By Attorney Edward Jesson
A question we frequently get from business owners, small and large alike, is whether they need to register their business in other states. The answer is, as usual, “it depends.” The process of registering your business in another state is often referred to as “Foreign Qualification”. While the laws vary from state to state, the following is a very general guide to whether you need to go through the foreign qualification process for your business.
First of all, depending on the state, there can be serious ramifications for not registering your business in a specific state in which you are doing business. These can range from financial penalties to losing your business’s limited liability status, exposing you, as the individual owner, to liability in that state. In some states, it can also mean that, if your business is not properly qualified to do business in that state, your business is not permitted to bring legal action in that state. For example, if your business wished to enforce a contract in court in a state in where your business is not properly registered, your business may not be able to bring that lawsuit.
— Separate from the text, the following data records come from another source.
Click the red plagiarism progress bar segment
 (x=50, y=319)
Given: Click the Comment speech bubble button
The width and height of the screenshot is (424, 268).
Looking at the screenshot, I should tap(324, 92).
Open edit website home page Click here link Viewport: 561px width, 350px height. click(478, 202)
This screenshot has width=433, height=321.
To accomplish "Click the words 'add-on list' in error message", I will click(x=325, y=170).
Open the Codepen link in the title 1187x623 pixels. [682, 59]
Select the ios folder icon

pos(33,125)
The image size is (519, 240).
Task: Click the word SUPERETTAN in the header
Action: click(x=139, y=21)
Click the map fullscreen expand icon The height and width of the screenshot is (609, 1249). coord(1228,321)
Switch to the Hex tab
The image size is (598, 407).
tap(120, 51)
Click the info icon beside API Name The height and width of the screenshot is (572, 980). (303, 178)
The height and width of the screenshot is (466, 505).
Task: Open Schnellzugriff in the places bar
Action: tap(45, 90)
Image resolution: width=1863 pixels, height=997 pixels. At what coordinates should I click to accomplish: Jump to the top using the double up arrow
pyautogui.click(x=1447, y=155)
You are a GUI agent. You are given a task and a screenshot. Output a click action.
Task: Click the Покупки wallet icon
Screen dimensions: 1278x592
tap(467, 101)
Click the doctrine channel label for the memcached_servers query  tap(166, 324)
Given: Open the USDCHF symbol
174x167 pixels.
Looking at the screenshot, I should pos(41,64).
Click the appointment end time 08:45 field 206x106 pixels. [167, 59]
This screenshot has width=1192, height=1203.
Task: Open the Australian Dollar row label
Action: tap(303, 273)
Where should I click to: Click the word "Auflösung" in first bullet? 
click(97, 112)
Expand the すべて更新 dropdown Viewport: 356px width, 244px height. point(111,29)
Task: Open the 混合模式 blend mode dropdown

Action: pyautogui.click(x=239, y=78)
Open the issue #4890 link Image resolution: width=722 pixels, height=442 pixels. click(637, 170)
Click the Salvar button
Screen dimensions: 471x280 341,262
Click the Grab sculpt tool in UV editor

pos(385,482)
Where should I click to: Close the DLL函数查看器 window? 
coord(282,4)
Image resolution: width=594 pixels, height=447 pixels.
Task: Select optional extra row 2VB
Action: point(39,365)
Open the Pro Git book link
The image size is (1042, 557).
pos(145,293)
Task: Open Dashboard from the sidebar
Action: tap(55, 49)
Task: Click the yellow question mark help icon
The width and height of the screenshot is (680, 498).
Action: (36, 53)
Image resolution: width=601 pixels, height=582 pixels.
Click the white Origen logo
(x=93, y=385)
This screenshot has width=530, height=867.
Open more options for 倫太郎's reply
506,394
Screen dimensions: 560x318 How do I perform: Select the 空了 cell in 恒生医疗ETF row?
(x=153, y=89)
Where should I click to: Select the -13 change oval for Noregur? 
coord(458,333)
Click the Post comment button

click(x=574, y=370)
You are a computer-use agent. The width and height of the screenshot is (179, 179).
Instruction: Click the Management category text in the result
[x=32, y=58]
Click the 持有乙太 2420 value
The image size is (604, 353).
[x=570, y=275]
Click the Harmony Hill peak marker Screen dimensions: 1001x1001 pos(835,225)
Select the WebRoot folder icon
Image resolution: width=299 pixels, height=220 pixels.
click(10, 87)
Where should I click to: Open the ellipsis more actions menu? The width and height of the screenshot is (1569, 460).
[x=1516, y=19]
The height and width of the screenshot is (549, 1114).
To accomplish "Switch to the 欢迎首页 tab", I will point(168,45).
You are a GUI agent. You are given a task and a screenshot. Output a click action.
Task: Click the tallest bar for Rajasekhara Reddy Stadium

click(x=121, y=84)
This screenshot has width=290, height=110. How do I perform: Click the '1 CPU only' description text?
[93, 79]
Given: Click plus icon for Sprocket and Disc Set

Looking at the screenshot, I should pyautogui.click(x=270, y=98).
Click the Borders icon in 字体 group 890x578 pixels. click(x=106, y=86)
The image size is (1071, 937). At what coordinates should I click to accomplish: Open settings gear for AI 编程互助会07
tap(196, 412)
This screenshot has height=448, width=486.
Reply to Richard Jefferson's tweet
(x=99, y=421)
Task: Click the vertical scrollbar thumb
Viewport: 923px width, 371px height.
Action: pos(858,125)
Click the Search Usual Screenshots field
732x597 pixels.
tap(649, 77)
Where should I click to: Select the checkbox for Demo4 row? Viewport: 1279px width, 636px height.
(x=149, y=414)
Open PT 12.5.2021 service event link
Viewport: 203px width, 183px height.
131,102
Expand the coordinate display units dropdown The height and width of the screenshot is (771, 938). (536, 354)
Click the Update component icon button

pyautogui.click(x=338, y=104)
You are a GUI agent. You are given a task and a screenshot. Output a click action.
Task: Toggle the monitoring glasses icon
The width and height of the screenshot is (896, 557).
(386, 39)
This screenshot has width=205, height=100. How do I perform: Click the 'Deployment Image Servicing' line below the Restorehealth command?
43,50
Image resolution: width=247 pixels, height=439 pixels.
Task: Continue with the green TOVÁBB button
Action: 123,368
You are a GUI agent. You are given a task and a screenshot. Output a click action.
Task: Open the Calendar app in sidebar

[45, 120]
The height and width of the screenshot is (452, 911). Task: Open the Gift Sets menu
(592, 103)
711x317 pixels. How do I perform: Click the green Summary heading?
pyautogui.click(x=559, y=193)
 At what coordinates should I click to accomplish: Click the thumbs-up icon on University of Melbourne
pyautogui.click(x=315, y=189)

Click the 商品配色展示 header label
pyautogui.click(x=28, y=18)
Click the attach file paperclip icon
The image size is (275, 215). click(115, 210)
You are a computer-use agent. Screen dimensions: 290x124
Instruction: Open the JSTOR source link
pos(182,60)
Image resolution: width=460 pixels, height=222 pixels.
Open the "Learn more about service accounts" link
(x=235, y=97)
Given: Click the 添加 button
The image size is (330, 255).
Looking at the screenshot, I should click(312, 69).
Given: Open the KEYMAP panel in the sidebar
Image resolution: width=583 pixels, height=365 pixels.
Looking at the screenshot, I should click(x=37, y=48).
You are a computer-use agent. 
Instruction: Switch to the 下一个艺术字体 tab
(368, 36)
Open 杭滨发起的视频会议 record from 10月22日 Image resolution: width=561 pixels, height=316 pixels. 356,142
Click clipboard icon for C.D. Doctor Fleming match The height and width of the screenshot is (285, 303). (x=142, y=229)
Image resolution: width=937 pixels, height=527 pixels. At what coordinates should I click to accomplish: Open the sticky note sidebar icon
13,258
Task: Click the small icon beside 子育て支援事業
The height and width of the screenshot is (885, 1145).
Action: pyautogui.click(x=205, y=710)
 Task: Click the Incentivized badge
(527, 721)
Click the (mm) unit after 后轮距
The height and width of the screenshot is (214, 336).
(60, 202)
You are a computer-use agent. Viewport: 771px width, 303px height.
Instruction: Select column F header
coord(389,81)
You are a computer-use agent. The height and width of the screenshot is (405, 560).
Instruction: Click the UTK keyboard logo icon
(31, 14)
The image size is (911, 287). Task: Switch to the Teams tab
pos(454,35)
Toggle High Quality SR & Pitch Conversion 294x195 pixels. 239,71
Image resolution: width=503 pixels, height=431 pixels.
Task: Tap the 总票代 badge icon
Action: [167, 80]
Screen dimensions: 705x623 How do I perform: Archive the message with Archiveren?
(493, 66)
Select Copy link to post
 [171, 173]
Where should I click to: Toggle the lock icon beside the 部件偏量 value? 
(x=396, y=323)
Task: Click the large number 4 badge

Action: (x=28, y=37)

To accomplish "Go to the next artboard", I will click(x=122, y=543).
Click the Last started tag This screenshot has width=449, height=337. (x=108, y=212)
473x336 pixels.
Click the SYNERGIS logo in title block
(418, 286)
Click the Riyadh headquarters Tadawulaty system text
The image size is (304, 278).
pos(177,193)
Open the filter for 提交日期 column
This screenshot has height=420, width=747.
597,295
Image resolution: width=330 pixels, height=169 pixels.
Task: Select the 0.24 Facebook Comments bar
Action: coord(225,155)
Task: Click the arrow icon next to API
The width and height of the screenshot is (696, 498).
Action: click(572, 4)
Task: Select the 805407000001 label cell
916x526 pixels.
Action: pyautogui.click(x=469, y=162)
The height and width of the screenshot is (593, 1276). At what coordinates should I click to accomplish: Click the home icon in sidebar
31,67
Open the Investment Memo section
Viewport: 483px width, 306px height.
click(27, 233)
To determine whether you need to go through the foreign qualification process, the important question you must ask yourself is whether your business is “doing business” in that state. Again, the rules on this from state to state vary, but there are some general things to look out for when asking yourself that question:
If you have questions about doing business with your LLC or corporation in another state, the attorneys at Jesson & Rains can assist you.
October is National Women’s Small Business Month. Jesson & Rains is proud to represent and work for numerous women-owned businesses.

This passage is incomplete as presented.